I had arranged for several day trips while we were there. The first one was in a 4-wheel drive jeep. We piled in along with two other women, our 76-year-old driver, and an English speaking guide who had been there a month. The driver laughed when he heard that, he had lived in the area for nine years. They were both from Brazil. The guide was earning a little money before starting a trip from Ushuaia to Alaska on the Pan American Highway. His girlfriend was a chef and they were going to blog about their trip and the food they encountered on the way. I wonder if they ever left Ushuaia.
Our jeep took us over the Garibaldi pass to the north of Ushuaia. We stopped just over the pass to take a look at Lago Escondido. It was named Hidden Lake because sometimes the clouds come down and cover it completely and you wouldn’t even know it was there. We made our way down the other side of the mountain and took a dirt road off the main highway just past Rio Milna. Along the way we came across a police car that stopped and they had a chat with our driver. A car up ahead had gone off the road head first into a ravine and was stuck there. The driver was not hurt, unbelievably, but as we passed, there were several rescue workers looking puzzled as to how to extract the car.

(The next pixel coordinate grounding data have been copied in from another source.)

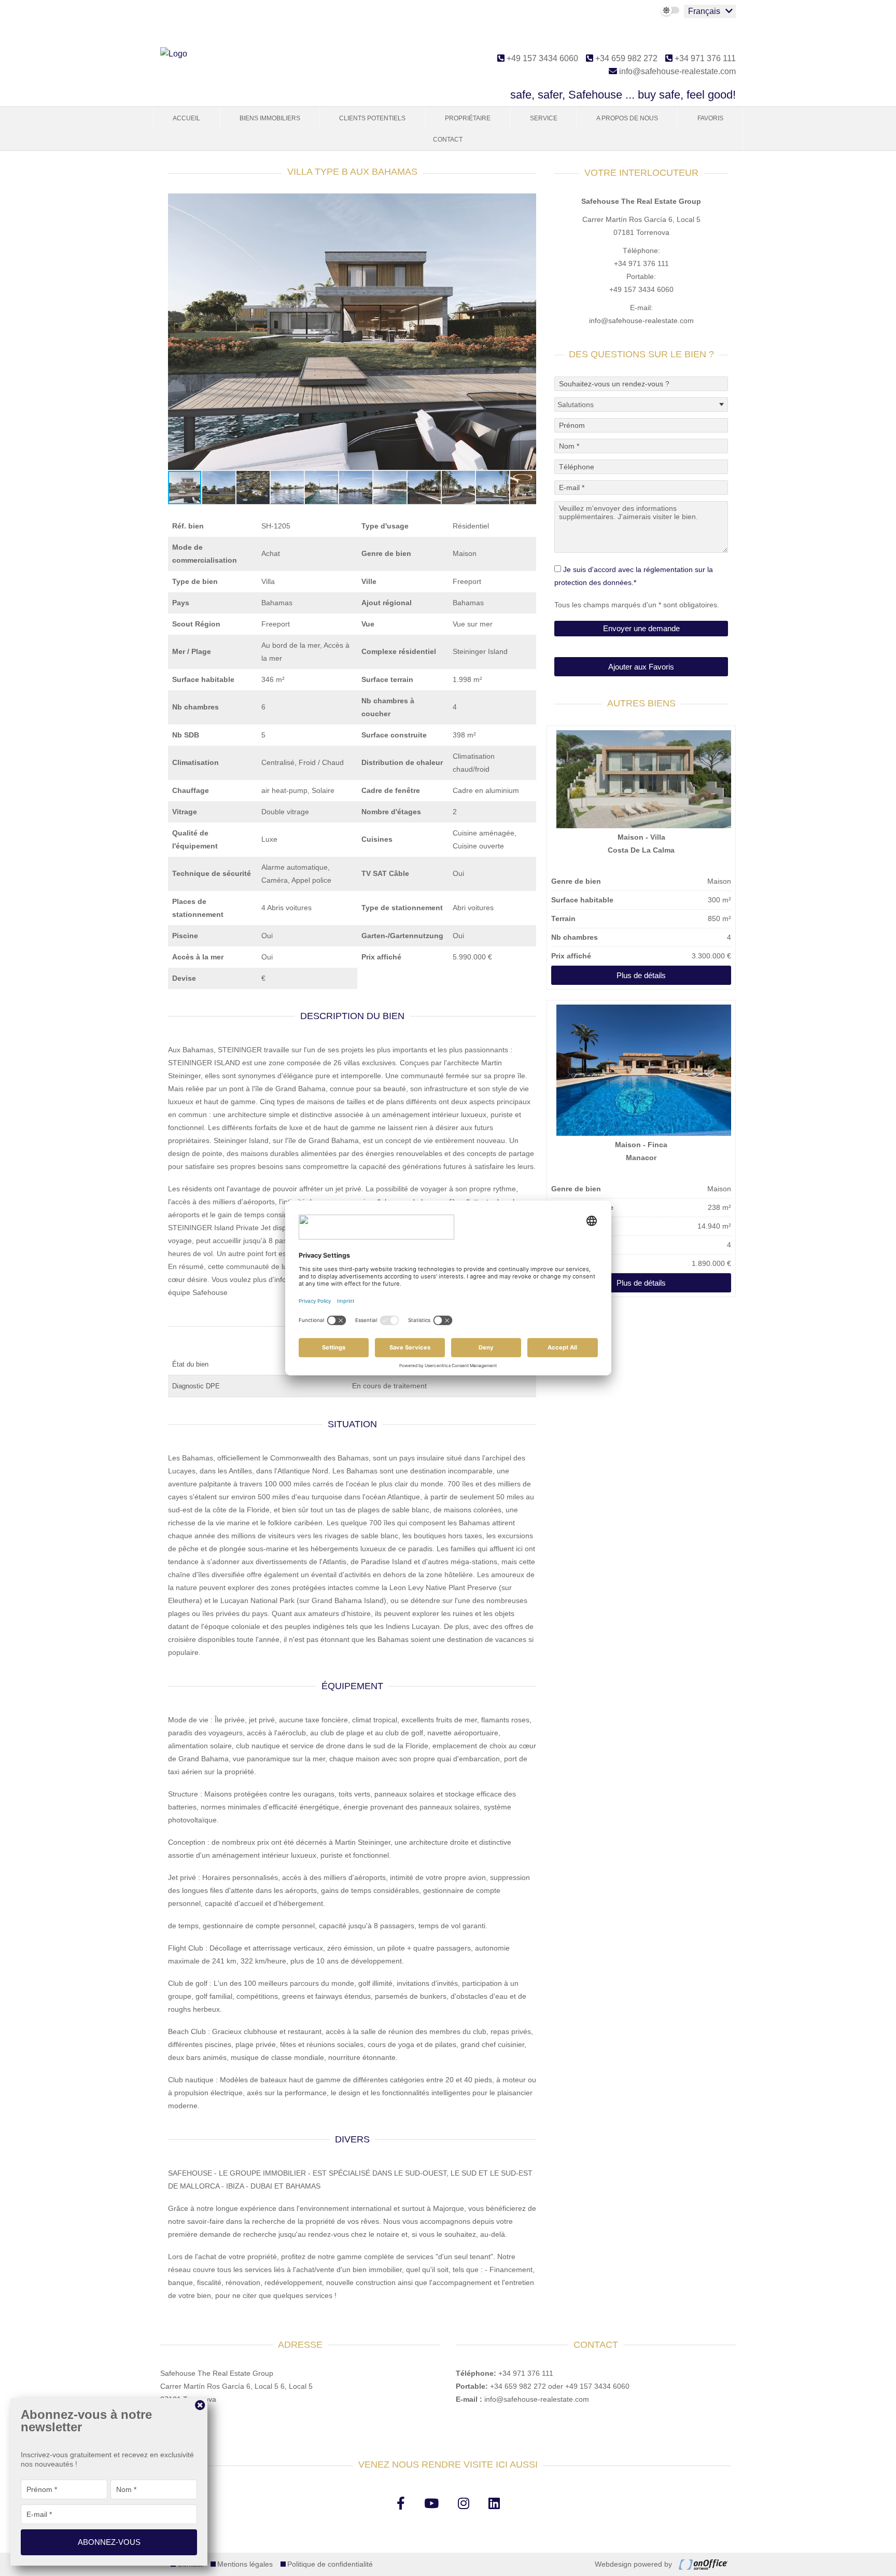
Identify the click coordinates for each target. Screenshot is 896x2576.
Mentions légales (245, 2564)
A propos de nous (627, 118)
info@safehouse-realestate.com (676, 71)
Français (704, 11)
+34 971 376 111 (704, 58)
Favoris (710, 118)
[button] (527, 202)
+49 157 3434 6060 (541, 58)
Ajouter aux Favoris (641, 666)
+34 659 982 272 (625, 58)
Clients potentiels (372, 118)
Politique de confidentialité (330, 2564)
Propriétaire (468, 118)
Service (543, 118)
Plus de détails (641, 975)
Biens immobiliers (270, 118)
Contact (448, 139)
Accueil (186, 118)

Not far from there we tuned off the dirt road onto an old logging trail that was more of a path than a road. We were going deep into the forest. We saw beaver dams and damage, but also undamaged pristine areas. The air was crisp and clean and the nature was raw and beautiful.
Because of the terrain it took us about an hour to reach Lake Fagnano which I am guessing was less than 5 miles away. The lake is one of the largest in the world. It is about 60 miles long and nobody knows how deep it is. It is a glacial lake and sits in a basin on the Magallanes-Fagnano Fault. We stopped for coffee and pastries on the shore of the lake. Along the lake, there was no road. We drove along the shore of the lake and often in the lake and then back up looping to the dirt road we started from.

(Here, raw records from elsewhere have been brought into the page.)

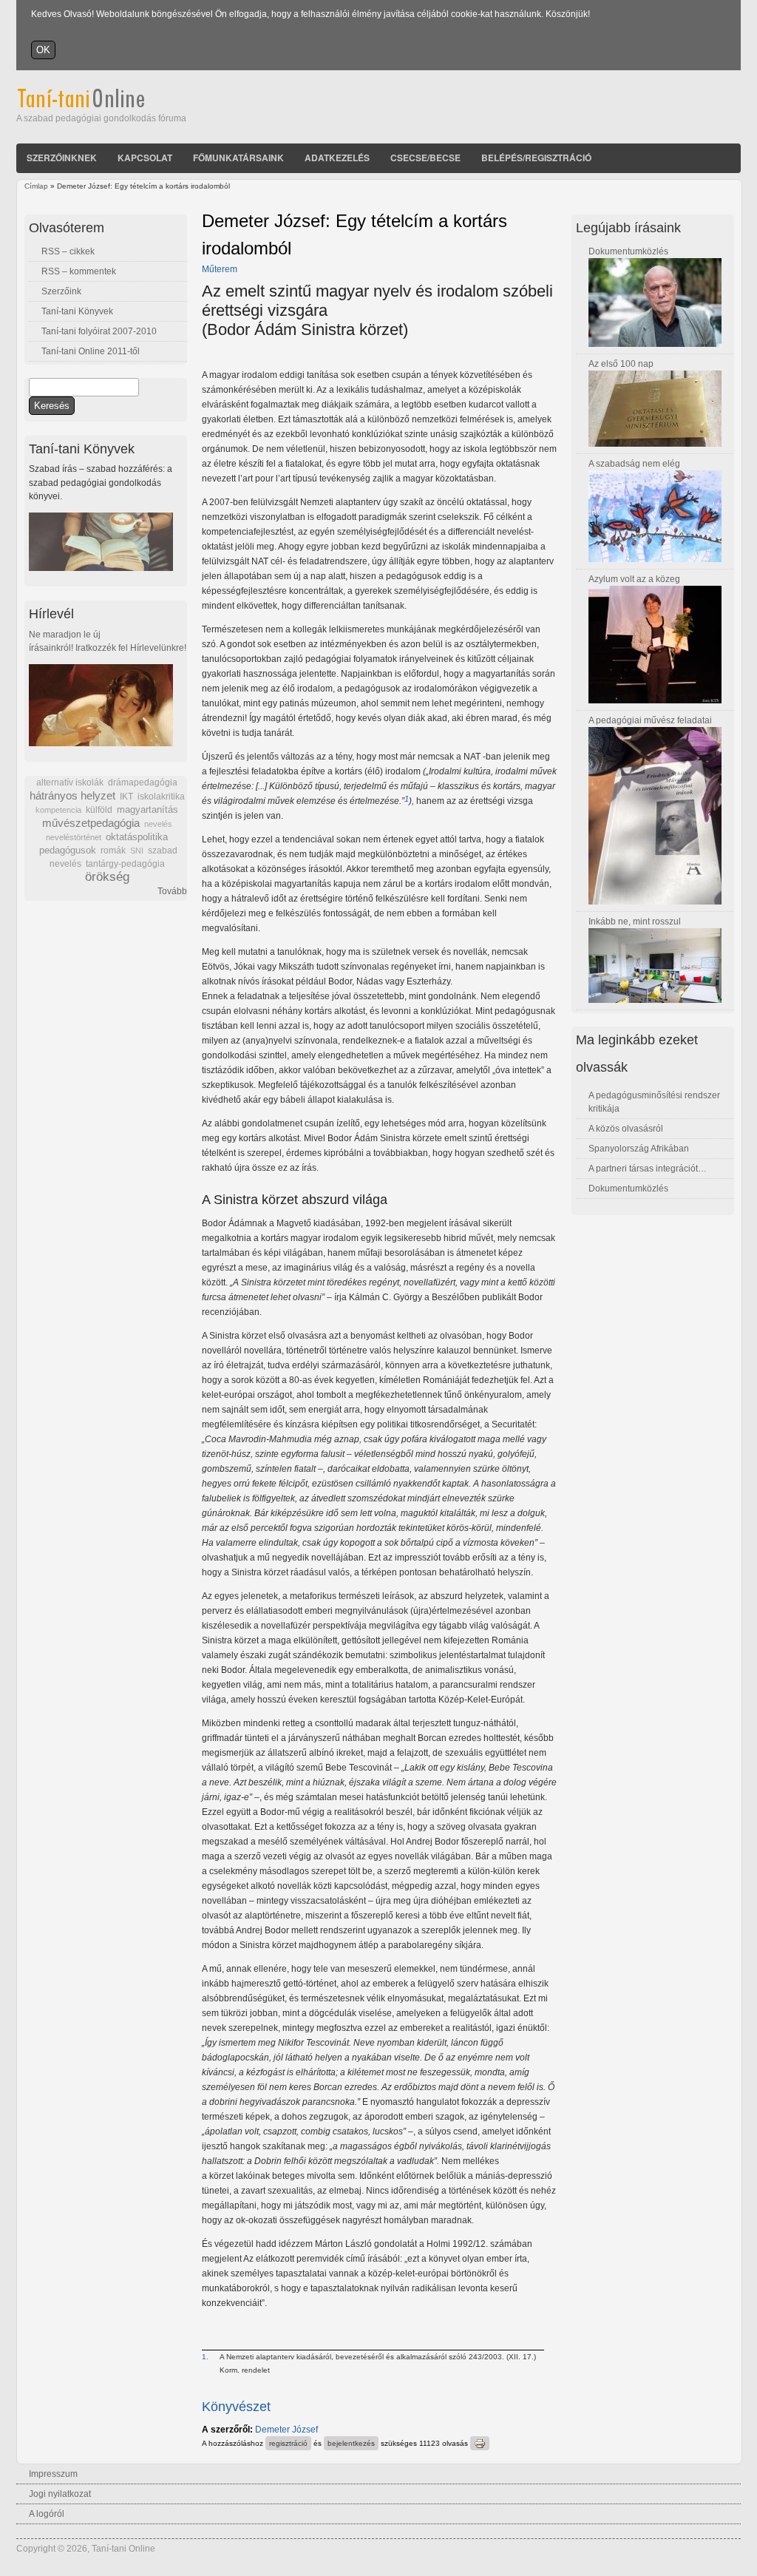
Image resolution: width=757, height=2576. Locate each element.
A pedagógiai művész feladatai (650, 720)
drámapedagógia (142, 782)
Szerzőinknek (62, 157)
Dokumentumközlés (628, 251)
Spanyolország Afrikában (638, 1148)
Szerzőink (61, 291)
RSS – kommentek (78, 271)
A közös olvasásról (625, 1128)
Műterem (219, 269)
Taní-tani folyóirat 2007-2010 (99, 331)
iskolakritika (161, 796)
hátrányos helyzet (72, 795)
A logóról (46, 2514)
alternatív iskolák (69, 782)
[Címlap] (101, 105)
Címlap (36, 186)
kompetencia (58, 809)
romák (113, 850)
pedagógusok (67, 850)
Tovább (172, 891)
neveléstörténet (73, 837)
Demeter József (286, 2429)
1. (205, 2357)
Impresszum (53, 2474)
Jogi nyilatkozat (60, 2494)
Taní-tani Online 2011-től (90, 351)
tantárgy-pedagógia (125, 864)
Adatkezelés (337, 157)
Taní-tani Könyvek (77, 311)
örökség (107, 877)
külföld (99, 810)
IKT (126, 796)
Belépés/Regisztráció (536, 157)
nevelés (158, 823)
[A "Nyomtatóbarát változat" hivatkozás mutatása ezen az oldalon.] (479, 2443)
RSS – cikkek (68, 251)
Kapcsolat (145, 157)
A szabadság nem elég (634, 464)
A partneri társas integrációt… (647, 1168)
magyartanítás (147, 810)
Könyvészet (236, 2406)
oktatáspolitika (137, 836)
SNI (136, 850)
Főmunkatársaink (238, 157)
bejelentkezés (351, 2443)
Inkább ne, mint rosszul (634, 921)
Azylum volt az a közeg (634, 579)
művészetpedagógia (91, 823)
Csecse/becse (425, 157)
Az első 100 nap (621, 364)
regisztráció (288, 2443)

Back onto Route 3, aka the Pan American Highway, we retraced our steps over the Garibaldi Pass and turned off toward the Valley of the Wolves. This was mainly a winter recreation area where they offered dog sledding, ATV and UTV rides. In summer people hiked down to the Emerald Lagoon. We were there for lunch. Inside a round hut, that looked kind of like a yurt with grass growing on its roof, was a cozy room with tables surrounding a wood fire heater. At the back was another small room where meat and vegetables were being grilled on a wood fire. It smelled amazing. We had wine, bread and a delicious parilla (grill) Argentine meal.

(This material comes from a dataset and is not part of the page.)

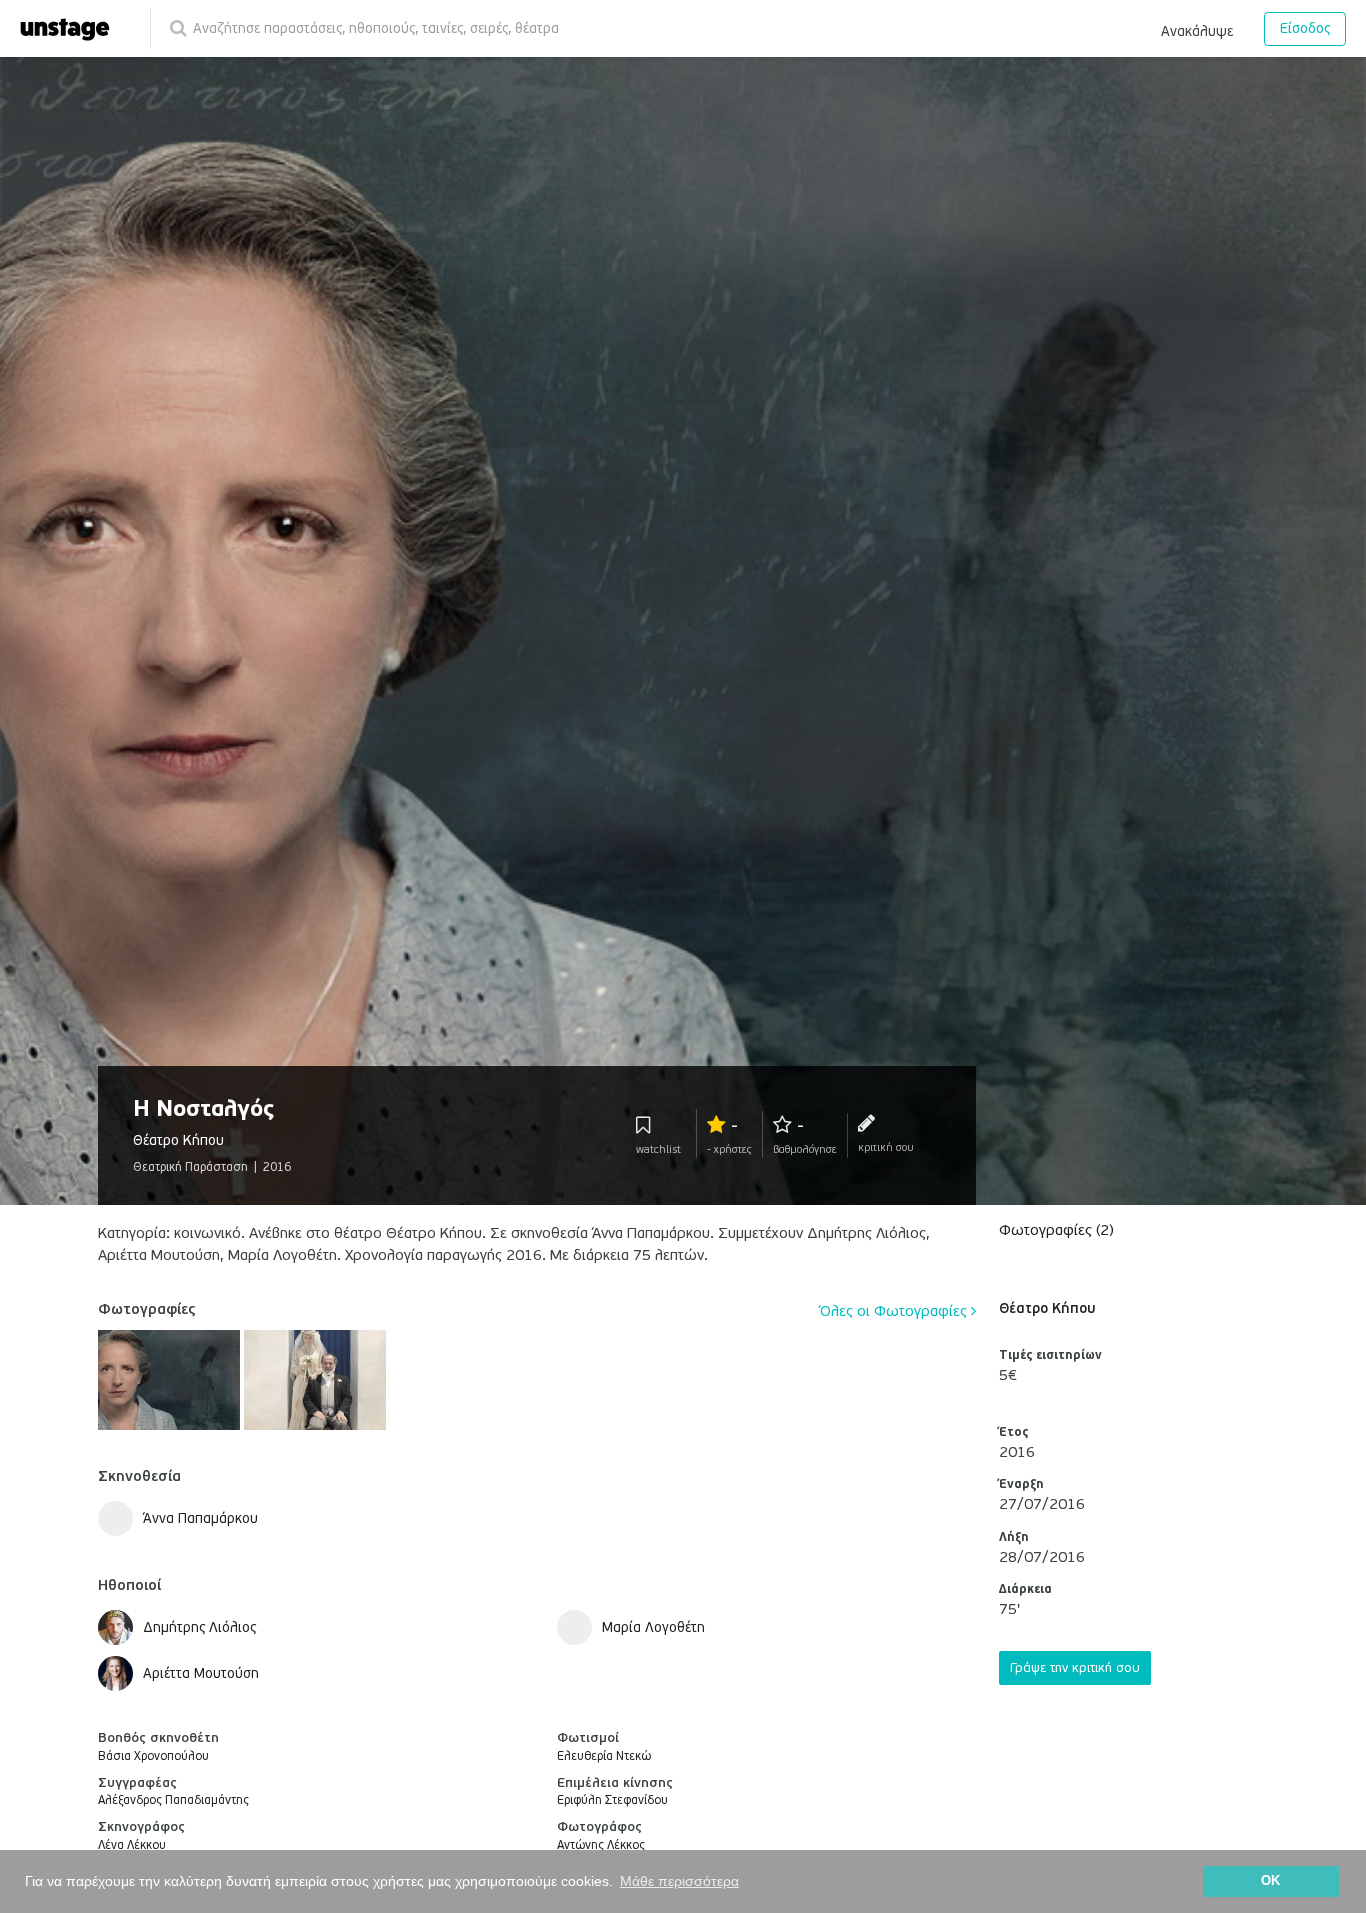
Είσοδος (1305, 28)
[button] (1197, 28)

The driver dropped us in town at the end of the trip and we wandered around the main street looking at the shops. We bought stamps at the post office and were pretty surprised when we found out it cost 4 dollars to send a postcard to the USA. I hope people will actually get them some day. A friend of mine works for Hard Rock Café so we always have to stop in when we see one. Ushuaia had one. Since we live in Minnesota we were happy to see one of Prince’s outfits on display in the Hard Rock at the end of the world. After drinking a lot of wine in Buenos Aires we shifted gear a bit in Ushuaia and tried some of the beers. They were actually pretty good and we found Patagonia, Cape Horn, Otro Mundo and Quilmes to all be drinkable. Patagonia was one of our favorites and readily available.